A flicker of amusement animates her brother’s face. “I remember you—you’re the doctor from last time. You were here, let me see, it was May… two years ago.”
“Yes, yes, that’s about right. I’m surprised to see you here.”
“They discharged him,” Nura, a tall, cheerful woman, says in English. “But at home he was making life difficult for us.”
“I am angry for no reason. I smash things. I decided it was better for me here. There’s nothing to smash,” says Mohamad. When the doctor asks him about the past, he demurs. “The past is not interesting,” he says.
Ismail reckons that as much as two-thirds of Somaliland’s population has been afflicted by post-traumatic stress disorder, a condition that can masquerade as depression or bipolar disorder. As the political situation has improved and people have returned home from the camps, the long-suppressed trauma of the war has bubbled up. Patient visits to the ward have spiked.
“Six or seven years ago, all of the patients suffered from acute mental illness,” Ismail says. “Now I see more people like Mohamad. They’re hard to diagnose, because their symptoms are diffuse: anger, depression, malaise, insomnia. And it’s the tip of the iceberg. Most will never seek help. If they do, they go to a healer. Or they chew khat to make the problem go away.”
Somali culture understands mental illness as a sickness of the spirit brought on by outside forces, as something to be cured once and for all rather than managed. Like many patients, Mohamad first sought the help of a traditional healer to exorcise any jinn and lift any curses afflicting him. “It helped,” says Nura, “but then he started to break things again. The medication didn’t work either.”
“Those pills made my arms and legs hurt,” her brother says. Mohamad joins Abdi in the appointment book. The doctor also schedules a follow-up meeting with Nura.
The chlorpromazine tablets, supplied by the World Health Organization, are a stopgap, Ismail explains later. “It’s an effective antipsychotic, but it doesn’t work for everyone, and the side effects are bad.” If a patient has relatives in the West, Ismail will fax them the proper prescription so that they can fill it and send back the medication. A surprising number of patients get their medication this way, because so many Somalilanders emigrated during the war. But the majority receive the ministrations of a healer, chlorpromazine, or nothing at all.
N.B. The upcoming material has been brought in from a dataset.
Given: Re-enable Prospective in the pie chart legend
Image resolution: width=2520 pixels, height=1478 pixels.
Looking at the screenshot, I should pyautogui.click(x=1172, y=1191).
It’s late afternoon now, and the patients have abandoned the courtyard for the shelter of the dormitory. The riddles they’ve left behind express the ward’s story better, somehow, than a doctor ever could: a cup of water filled to the brim and set neatly in the dust, the blackened remains of Abdi’s mattress, the contents of someone’s stomach. A pair of trousers crumpled in a fringe of grass. Again, a few men spot Ismail and, rising stiffly to their feet, emerge from the shade. By the time they shuffle over, though, he will be gone, at least for today.